3. Haga un plan de acción.

  • Ahora que ha realizado una investigación interna, ¿cuál es una meta manejable de mejora que se fijará? Por ejemplo, caminar enérgicamente durante 30 minutos al día dos veces por semana, llevar un diario de alimentos, agregar dos raciones de verduras y frutas a las comidas diarias, consultar con un nutricionista o unirse a un grupo de apoyo.
  • Anote un paso de acción que realizará en las próximas 24 horas. No tiene por qué ser un cambio grande o poderoso; cualquier pequeño paso es un paso en la dirección correcta.
  • A continuación, escriba un paso de acción y programe lo que hará dentro de la próxima semana, y programe el tiempo para ello en su calendario.
  • Mantenga este patrón de acciones diarias y semanales, ajustándolo a sus necesidades, preferencias y experiencias. Si lo desea, revise todas sus respuestas a las preguntas anteriores con regularidad para ayudarlo a mantenerse motivado e identificar qué continuar y qué modificar.
  • Por su cuenta, con un socio o un experto, desarrolle un plan práctico a más largo plazo con incentivos y recompensas que funcionen bien para usted. ¡Solo asegúrese de que haya suficiente margen de maniobra para permitir las realidades diarias! Un plan, no importa lo bien pensado que esté, solo es valioso si es alcanzable, productivo y se adapta a su naturaleza.

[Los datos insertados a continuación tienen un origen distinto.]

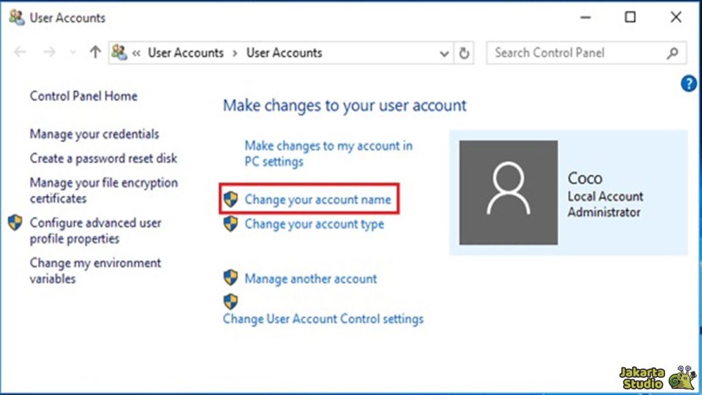The image size is (702, 395).
Task: Click the shield beside Configure advanced user profile properties
Action: [14, 223]
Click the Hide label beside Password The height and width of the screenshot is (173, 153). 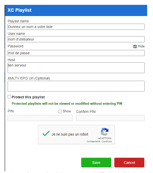tap(141, 46)
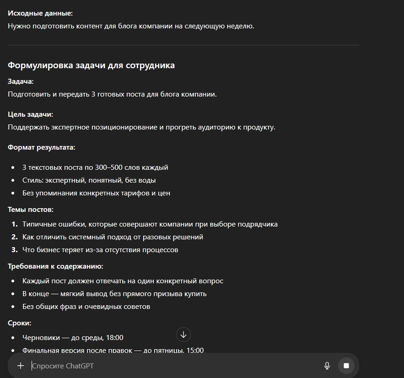404x378 pixels.
Task: Click the first topic about выборе подрядчика
Action: [150, 224]
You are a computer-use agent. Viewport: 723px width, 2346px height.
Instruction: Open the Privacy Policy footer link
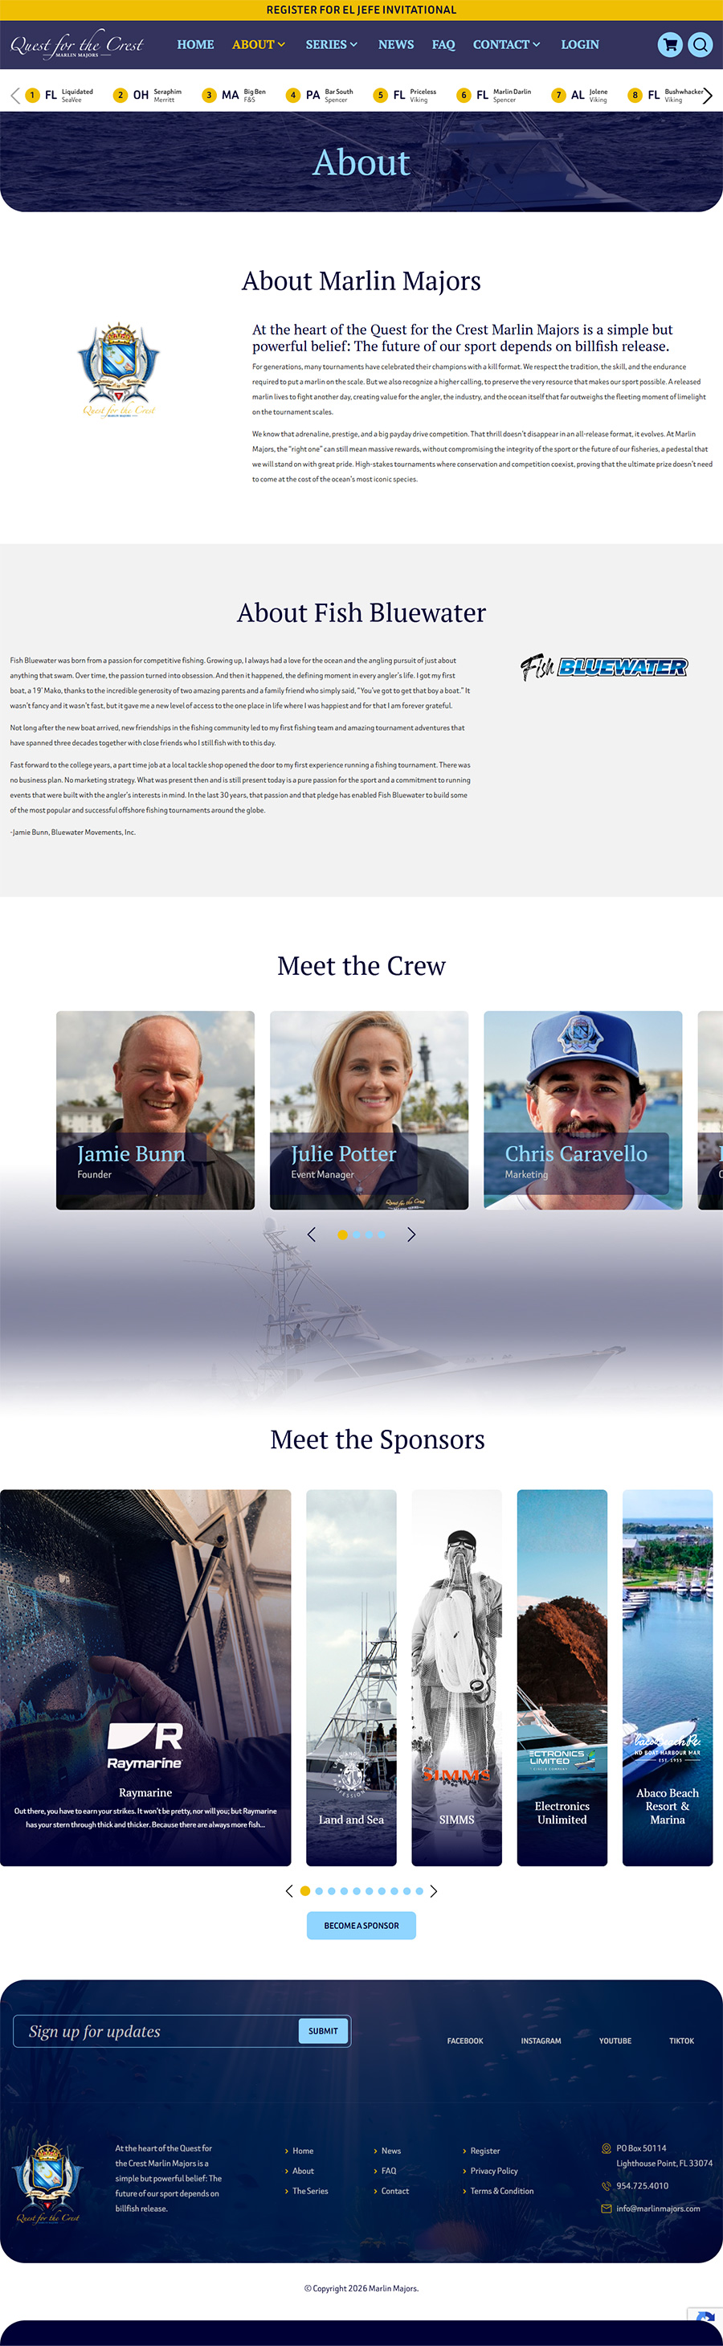[x=494, y=2171]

4. Mantenga sus expectativas realistas.

  • Sea amable con usted mismo durante este proceso de desafío y evite centrarse en los deslices y la autocrítica. En cambio, levántese y comience de nuevo estableciendo metas modestas y manejables.
  • Esté alerta a los patrones y personas que no ayudan, y trate de detener su influencia de manera oportuna.
  • Reconozca cualquier progreso que haga con incentivos y recompensas que disfrute. Tal vez se regale un masaje u otro placer sensual después de una semana de ejercicio regular, o haga un viaje por carretera de fin de semana con buena compañía después de un mes de una alimentación más saludable.
  • No tenga miedo de confiar en otros, ya sean amigos, familiares o profesionales, para obtener ayuda. Hacer cambios es difícil y no siempre se puede lograr sin apoyo y animadores.
  • Por último, saborea el presente y amplía otros aspectos de tu vida que tengan sentido. Recuerda, eres mucho más que tu adicción a la comida.

Este artículo invitado apareció originalmente en YourTango.com: Cómo comenzar a superar su adicción a la comida (según lo dicho por un compañero luchador).